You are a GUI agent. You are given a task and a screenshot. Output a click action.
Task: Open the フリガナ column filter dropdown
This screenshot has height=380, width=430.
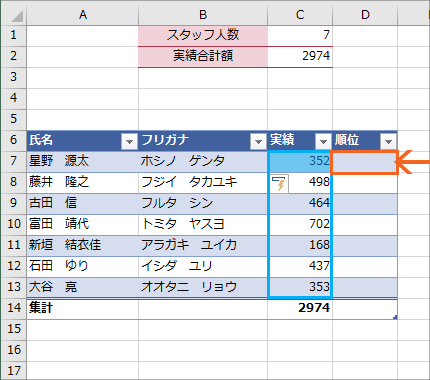[x=258, y=142]
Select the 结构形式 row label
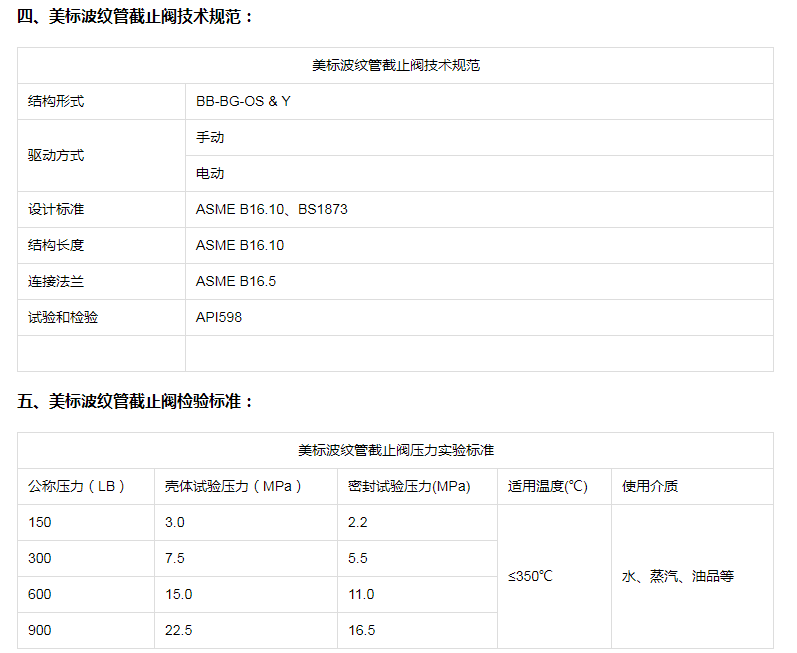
++++++++++++++++++++
■ Assignment: Please transcribe the material above exactly as written. Leave the pictures out.

■ Solution to the exercise:
You are a GUI agent. You are given a task and a screenshot. Output a click action.
Task: Open the フリガナ column filter dropdown
This screenshot has height=380, width=430.
[x=258, y=142]
Select the 结构形式 row label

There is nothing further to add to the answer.